La voisine de Victor Brauner, 1994

Installation mixte
8 moniteurs,
8 bandes video, PAL, noir et blanc, silencieux, 5’, 2 textes muraux (fr.) (79,3cm x 62cm)


L'installation " La voisine de Victor Brauner " est née d'une demande faite en 1994 par le Centre Georges Pompidou et notamment le Cabinet des Arts graphiques et le Service Nouveaux Médias à l'artiste belge Patrick Corillon de proposer une lecture des carnets de note de Victor Brauner.

Ce dernier, contemporain de Constantin Brancusi, est un peintre d'origine roumaine et associé au courant du Surréalisme. Il s'installe en France dans les années trente et développe au fur et à mesure de sa carrière une peinture plus personnelle qui puisent ses racines dans les arts primitifs et dans une fascination pour le divinatoire et le magique.

Patrick Corillon place son installation dans une salle rectangulaire et sombre, dont même le plafond doit être peint en noir. L'espace est organisé autour de deux rangées de quatre moniteurs, placés de part et d'autre d'une entrée unique et disposés à des hauteurs différentes. Sur le mur du fond de la pièce, sont accrochés deux textes éclairés par des spots puissants.


Les vidéos diffusées sur les moniteurs sont en noir et blanc, sans bande sonore.


La rangée de moniteurs à droite de l'entrée est installée à environ deux mètres du sol. Sur chaque moniteur se trouve un plan serré sur le visage d'une femme, à différents moments de sa vie : 75 ans, 50 ans, 35 ans et 20 ans. L'image de la femme la plus âgée est placée le plus près de l'entrée de la salle et la plus jeune est proche du texte accroché au fond.


A gauche, sont installées symétriquement le même genre de moniteurs mais placés à cinquante  centimètres du sol. Sur chacun, sont filmées des mains feuilletant des carnets, ceux de Victor Brauner


à différents âges de leur vie et qui correspondent aux différents âges de la femme de la rangée de droite.
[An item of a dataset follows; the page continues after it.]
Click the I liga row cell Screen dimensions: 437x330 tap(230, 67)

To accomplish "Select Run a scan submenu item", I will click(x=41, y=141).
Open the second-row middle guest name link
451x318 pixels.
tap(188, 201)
Le visiteur se trouve pris entre le regard de la femme sur les carnets et les mains qui les feuillettent. Il traverse la pièce et découvre alors les deux textes de Patrick Corillon. 
Le premier relate une anecdote racontée par Victor Brauner. Il explique comment un matin, il dessinait à côté de son linge séchant à sa fenêtre. Se sentant observé, l'artiste découvre alors le regard fixe de la voisine, qui ne peut voir que ses mains dessinant sur ses carnets. Troublé par cette expérience, Victor Brauner réitère le stratagème chaque semaine, laissant le même linge pendre afin que la voisine puisse continuer à l'observer avec discrétion. Il prend alors conscience du plaisir qu'il éprouve à montrer ses dessins.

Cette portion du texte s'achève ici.